### Brief
In your copy, reproduce each entry exactly and leave out the pictures.

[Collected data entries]

⟨

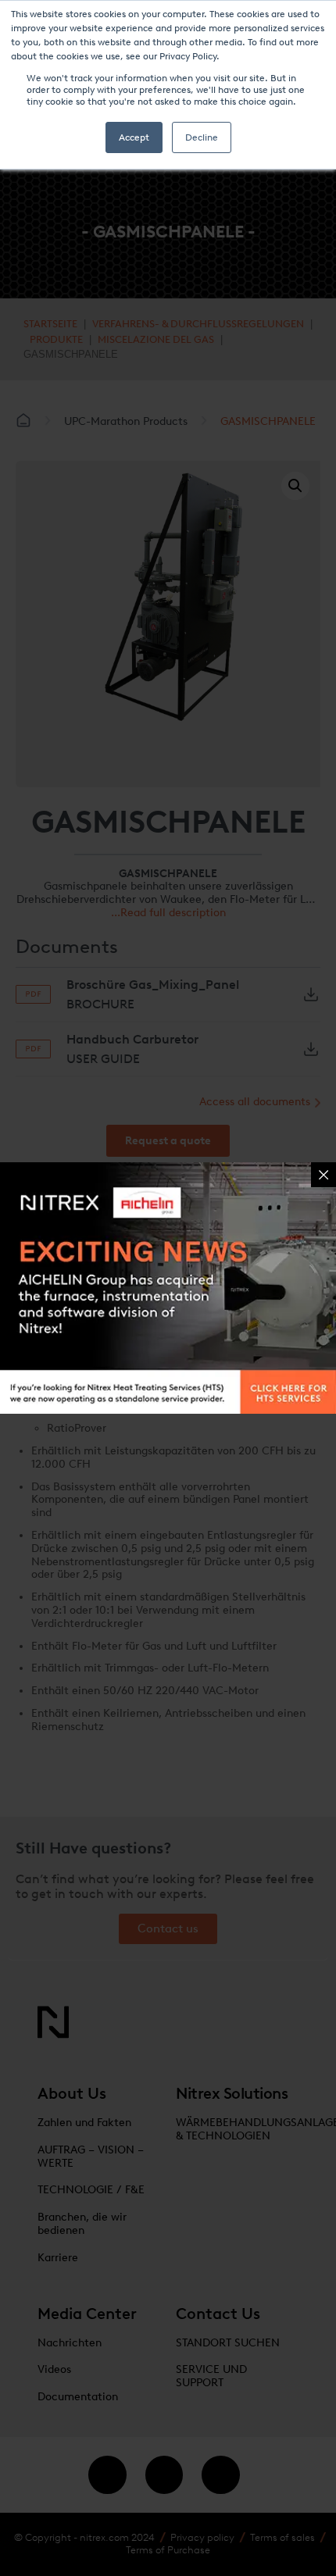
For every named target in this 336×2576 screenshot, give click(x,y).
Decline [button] (201, 137)
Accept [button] (134, 137)
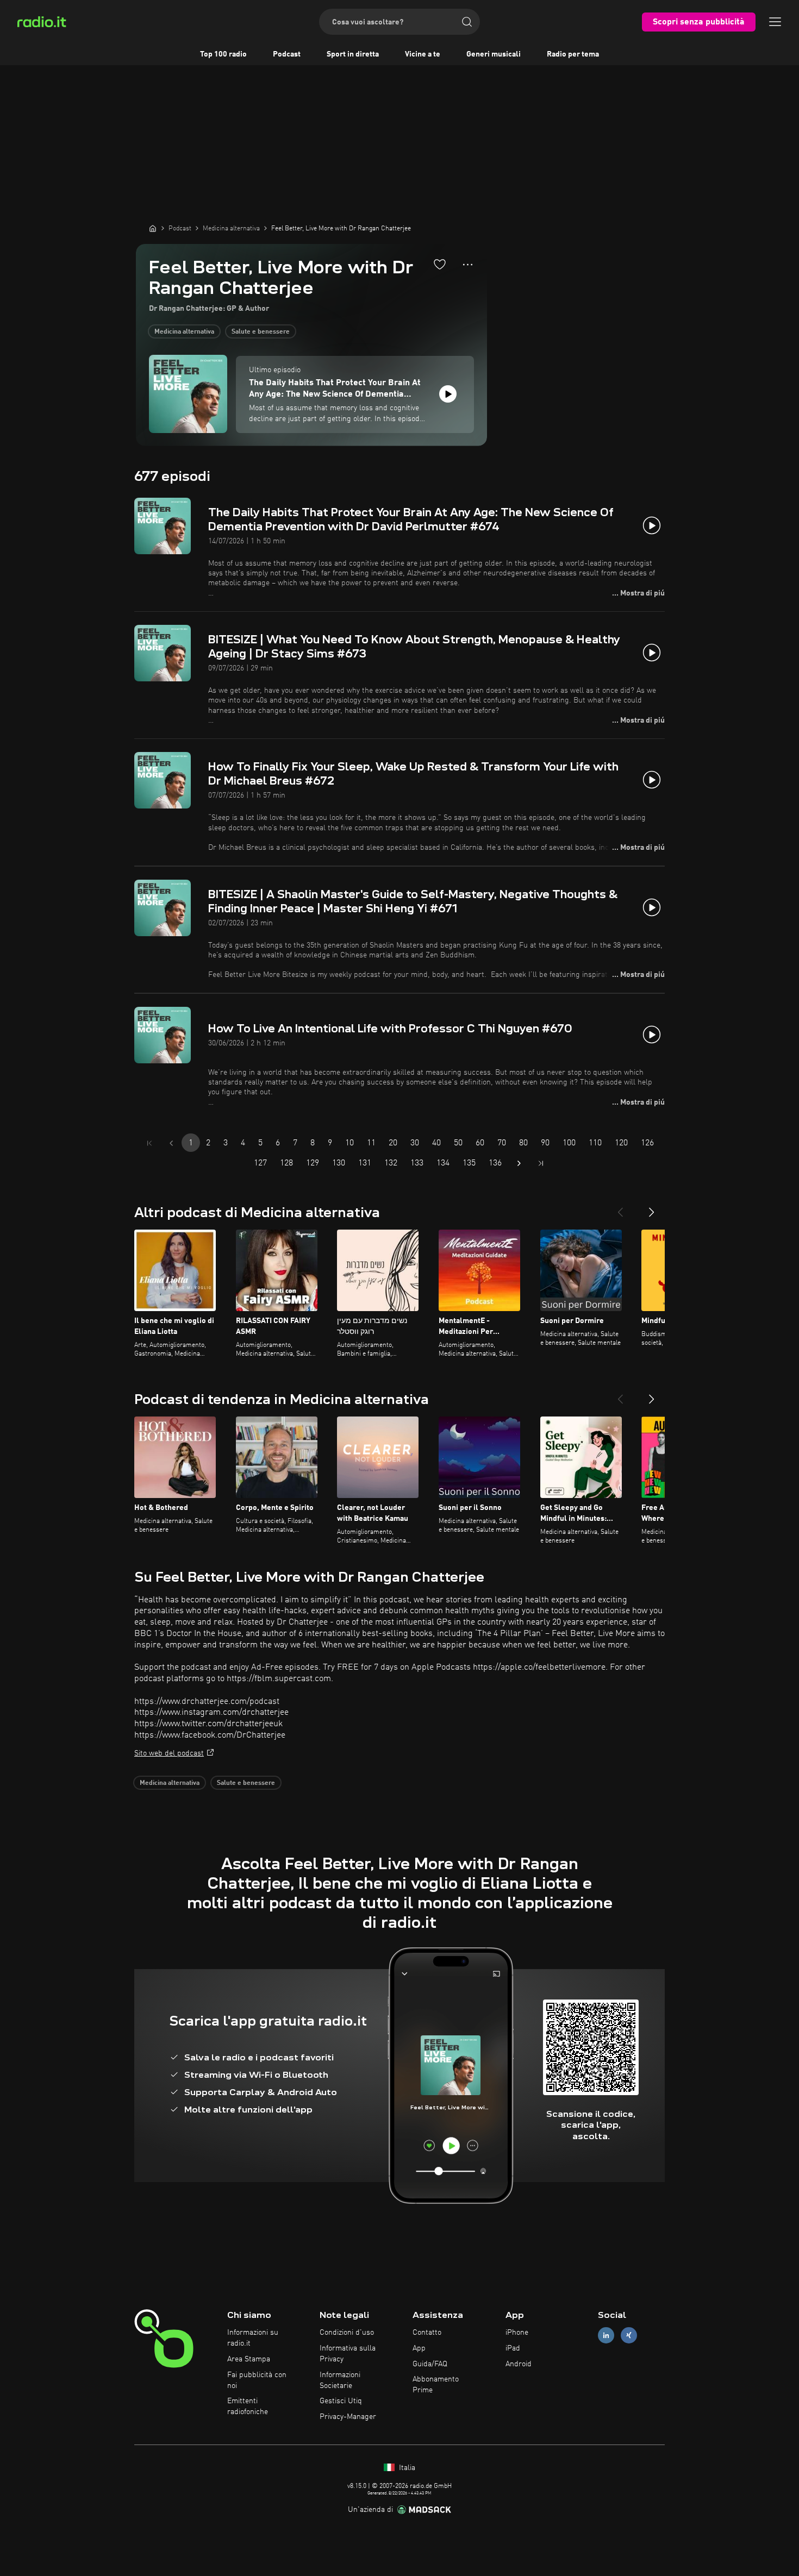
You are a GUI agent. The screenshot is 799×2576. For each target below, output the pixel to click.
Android (518, 2364)
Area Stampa (248, 2359)
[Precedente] (620, 1208)
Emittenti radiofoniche (247, 2406)
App (419, 2348)
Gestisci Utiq (341, 2401)
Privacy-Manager (348, 2417)
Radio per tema (573, 54)
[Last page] (541, 1163)
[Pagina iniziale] (152, 228)
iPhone (516, 2332)
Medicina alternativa (184, 332)
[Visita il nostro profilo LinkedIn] (606, 2335)
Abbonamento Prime (436, 2385)
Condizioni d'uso (347, 2332)
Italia (406, 2468)
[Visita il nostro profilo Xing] (629, 2335)
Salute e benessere (261, 332)
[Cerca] (466, 21)
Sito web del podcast (169, 1753)
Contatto (427, 2332)
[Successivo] (652, 1208)
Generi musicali (493, 54)
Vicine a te (422, 54)
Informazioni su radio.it (252, 2338)
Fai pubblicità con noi (256, 2380)
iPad (512, 2348)
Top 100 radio (223, 54)
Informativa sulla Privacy (348, 2354)
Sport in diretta (353, 54)
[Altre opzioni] (467, 264)
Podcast (287, 54)
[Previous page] (171, 1143)
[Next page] (519, 1163)
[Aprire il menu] (775, 21)
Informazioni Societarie (340, 2380)
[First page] (149, 1143)
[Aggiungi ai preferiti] (439, 264)
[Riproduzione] (448, 394)
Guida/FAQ (430, 2364)
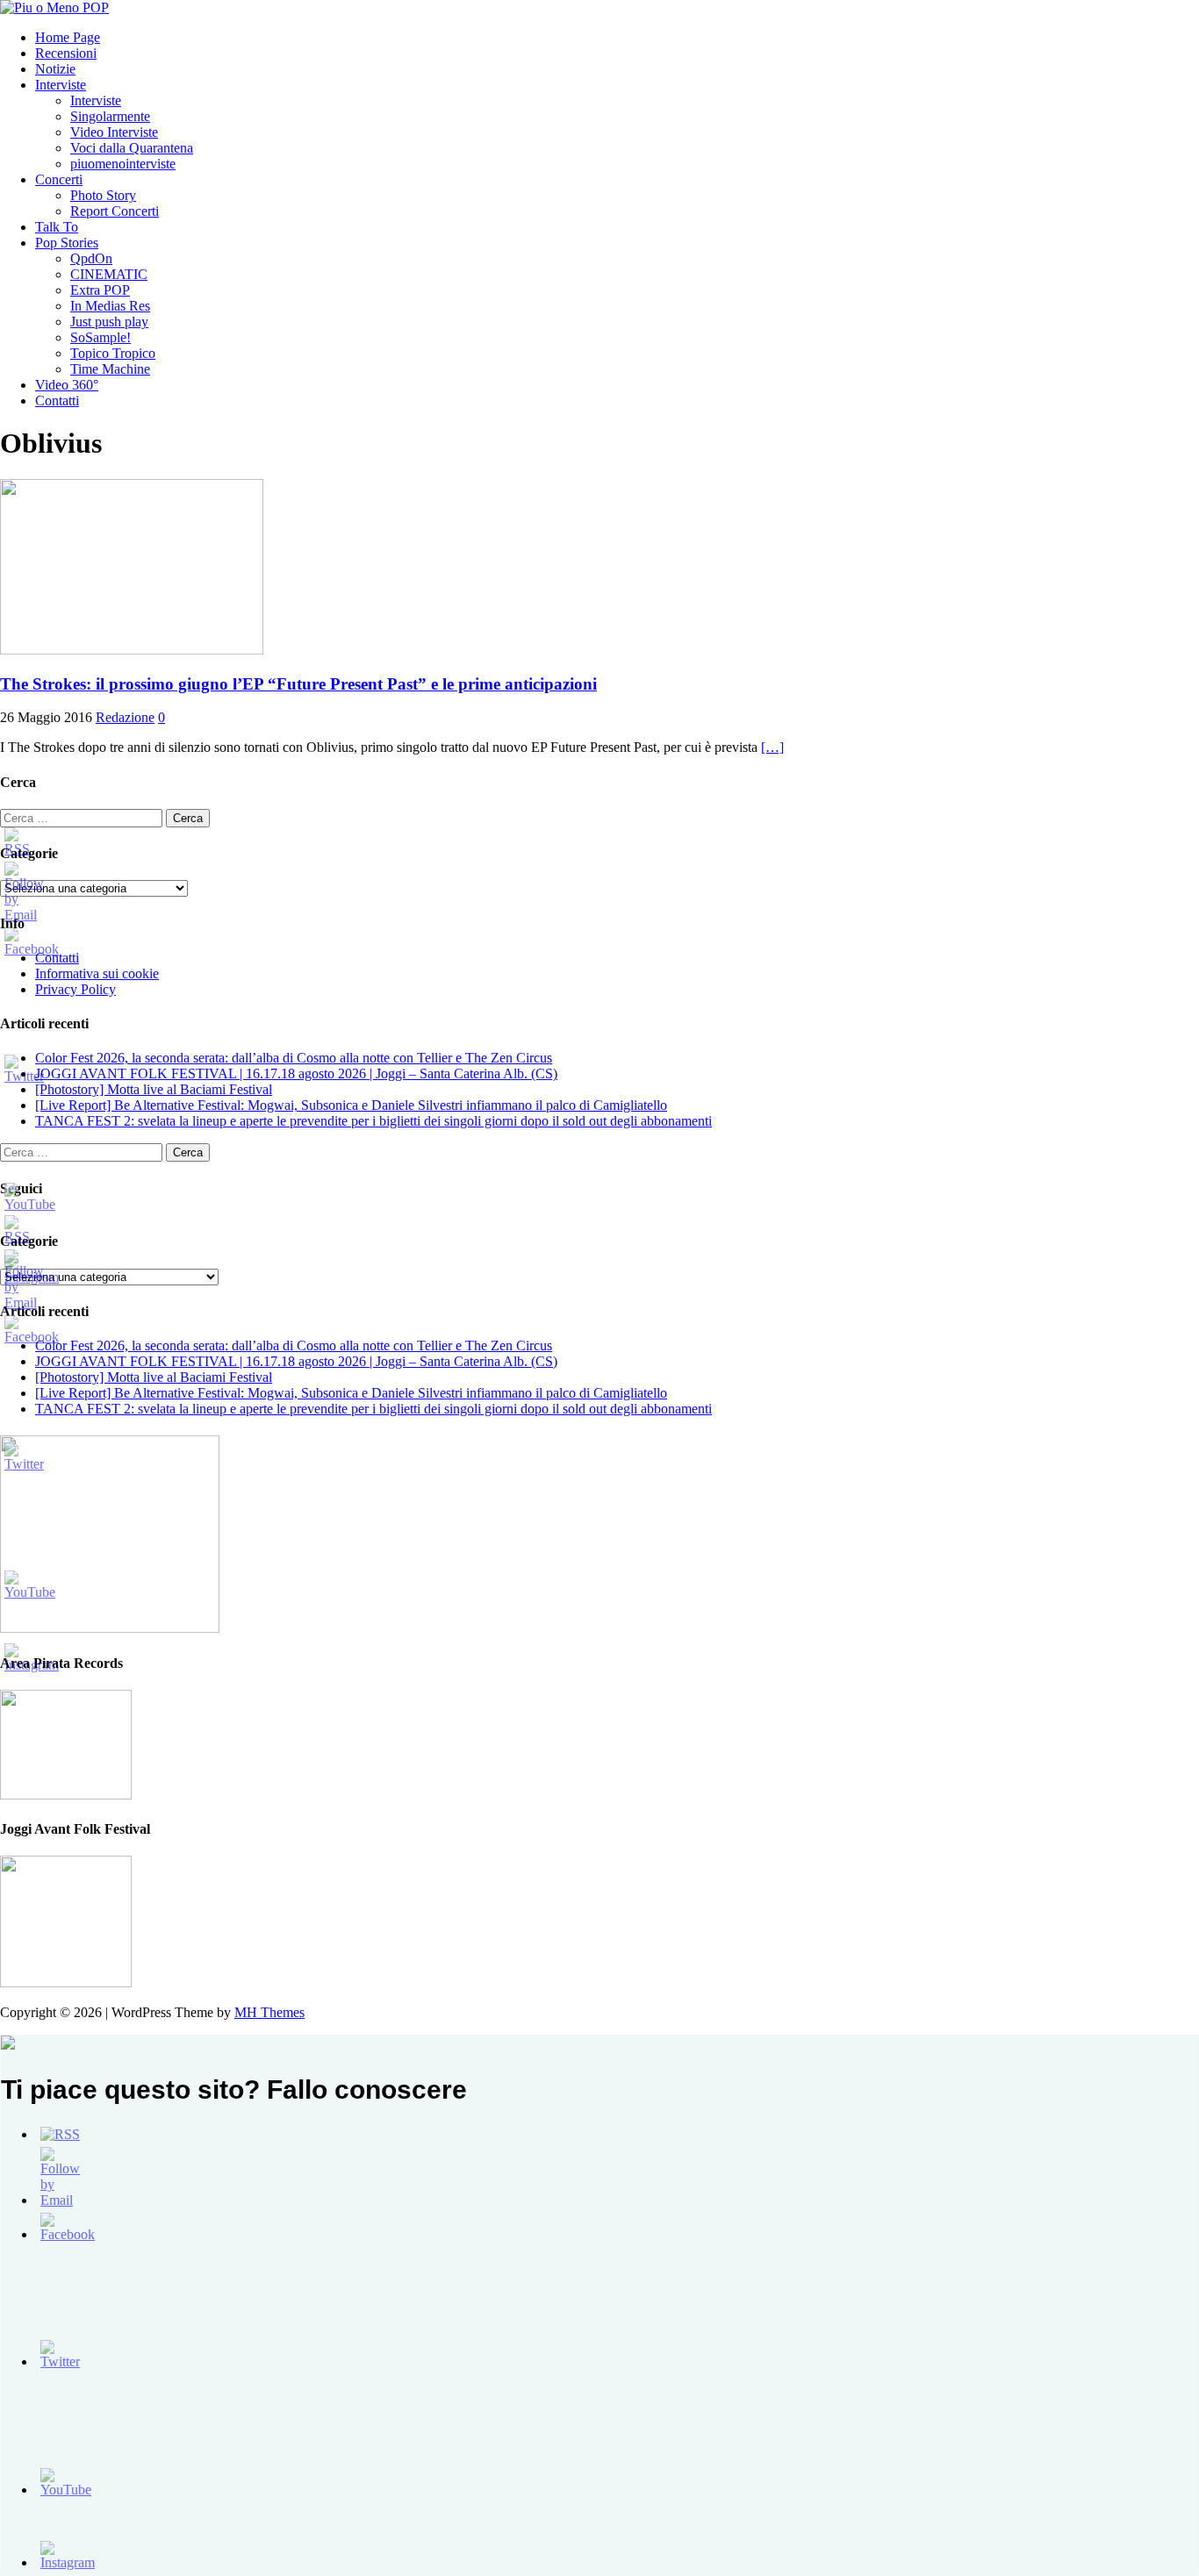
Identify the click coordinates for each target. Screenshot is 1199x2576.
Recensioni (66, 53)
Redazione (125, 717)
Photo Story (103, 195)
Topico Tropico (112, 353)
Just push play (109, 321)
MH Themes (269, 2012)
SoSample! (100, 337)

⟩

### Result
For every named target in this 336×2576 screenshot, give click(x,y).
Decline [button] (201, 137)
Accept [button] (134, 137)
You are a GUI agent. The screenshot is 799×2576. For each target below, output the pixel to click.
Android (518, 2364)
Area Stampa (248, 2359)
[Precedente] (620, 1208)
Emittenti radiofoniche (247, 2406)
App (419, 2348)
Gestisci Utiq (341, 2401)
Privacy-Manager (348, 2417)
Radio per tema (573, 54)
[Last page] (541, 1163)
[Pagina iniziale] (152, 228)
iPhone (516, 2332)
Medicina alternativa (184, 332)
[Visita il nostro profilo LinkedIn] (606, 2335)
Abbonamento Prime (436, 2385)
Condizioni d'uso (347, 2332)
Italia (406, 2468)
[Visita il nostro profilo Xing] (629, 2335)
Salute e benessere (261, 332)
[Cerca] (466, 21)
Sito web del podcast (169, 1753)
Contatto (427, 2332)
[Successivo] (652, 1208)
Generi musicali (493, 54)
Vicine a te (422, 54)
Informazioni su radio.it (252, 2338)
Fai pubblicità con noi (256, 2380)
iPad (512, 2348)
Top 100 radio (223, 54)
Informativa sulla Privacy (348, 2354)
Sport in diretta (353, 54)
[Altre opzioni] (467, 264)
Podcast (287, 54)
[Previous page] (171, 1143)
[Next page] (519, 1163)
[Aprire il menu] (775, 21)
Informazioni Societarie (340, 2380)
[First page] (149, 1143)
[Aggiungi ai preferiti] (439, 264)
[Riproduzione] (448, 394)
Guida/FAQ (430, 2364)
Identify the click coordinates for each target. Screenshot is 1199x2576.
Recensioni (66, 53)
Redazione (125, 717)
Photo Story (103, 195)
Topico Tropico (112, 353)
Just push play (109, 321)
MH Themes (269, 2012)
SoSample! (100, 337)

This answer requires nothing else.